Un atterrissage en douceur à Breteuil... en 1912

L’un des tout premiers aéroplanes à s’être posés à Breteuil ou dans les environs a été immortalisé par la photographie et la carte postale. Il s’agit d’un biplan qui participait aux grandes manœuvres organisées au mois d’août 1912. Créée par la loi du 29 mars 1912, l’aéronautique militaire est, pour la première fois, associée à ces manœuvres annuelles.

C’est le général Marie-Georges Picquart (1854-1914), qui dirige ces opérations. Il commande, depuis 1910, le 2e corps d’armée, à Amiens, après avoir été brièvement ministre de la Guerre dans le premier gouvernement Clemenceau, mais surtout pour avoir joué un rôle déterminant lors de l’affaire Dreyfus où sa remarquable ténacité permit d’innocenter le capitaine Dreyfus et de démontrer la culpabilité du commandant Esterhazy[1].

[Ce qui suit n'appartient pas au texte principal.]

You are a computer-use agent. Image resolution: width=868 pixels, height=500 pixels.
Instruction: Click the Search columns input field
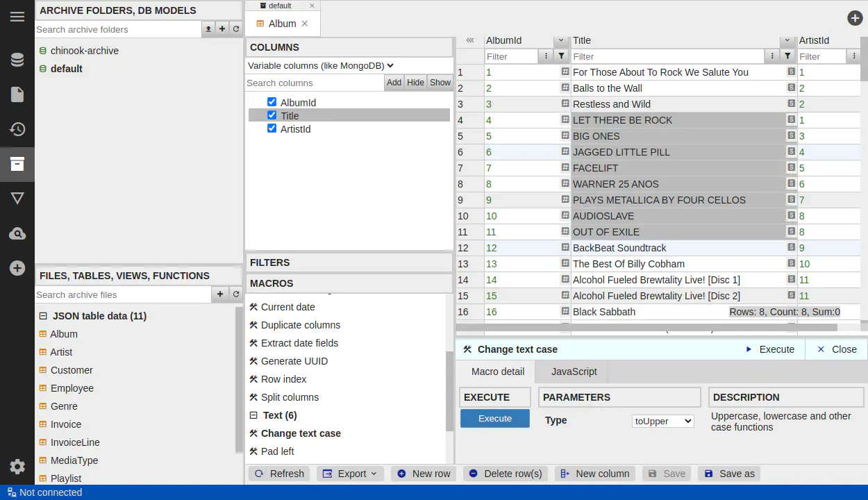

Breteuil est au premier plan de ces manœuvres de 1912, comme en témoigne un habitant de Breteuil dans l’une de ses correspondances, le 27 août : « Sommes encombrés d’officiers. Général Picard [sic] et Général Rousseau ici sont partis avec artillerie et cavalerie vers St-Just[2] ». La presse régionale se fait l’écho de ces mouvements de troupes et du rôle d’observation et d’étude que joue l’aviation naissante dans le cadre de ces grandes manœuvres. Ainsi, un journaliste du Progrès de la Somme peut-il écrire dans l’édition du 27 août 1912 :

 

« Entre Clermont et Bulles, ce matin, [le rédacteur écrit le 25 août], nous filons à toute allure, en compagnie de l’aviateur Martinet, qui étudie, par la route, les terrains mouvementés, vastes plaines, bosquets ou coteaux, dans lesquels la troisième division et la division provisoire se rencontreront, la semaine prochaine, pour livrer les derniers combats et terminer les manœuvres dans une charge triomphale[3] ».

 

L’aviateur Martinet en question n’est autre que Robert Martinet (1885-1917), pionnier de l’aviation, qui venait de recevoir la Légion d’honneur, le 14 juillet 1912, à Compiègne pour ses exploits aéronautiques, et qui devait décéder pendant la guerre lors d’un essai aérien sur le front balkanique. Martinet, qui avait obtenu son brevet de pilote en 1910, était devenu l’une des gloires montantes de l’aviation, et pilotait alors le plus souvent un biplan de modèle Farman.

 

C’est peut-être ce biplan qui vint délicatement atterrir, le 25 août 1912, à flanc de côteau, dans un champ bordant la route de Paillart. On peut très précisément situer son lieu d’atterrissage puisque, sur la carte postale photographique, on distingue à l’arrière-plan, à droite la chapelle Saint-Cyr, et à gauche les bâtiments du moulin Belloiseau.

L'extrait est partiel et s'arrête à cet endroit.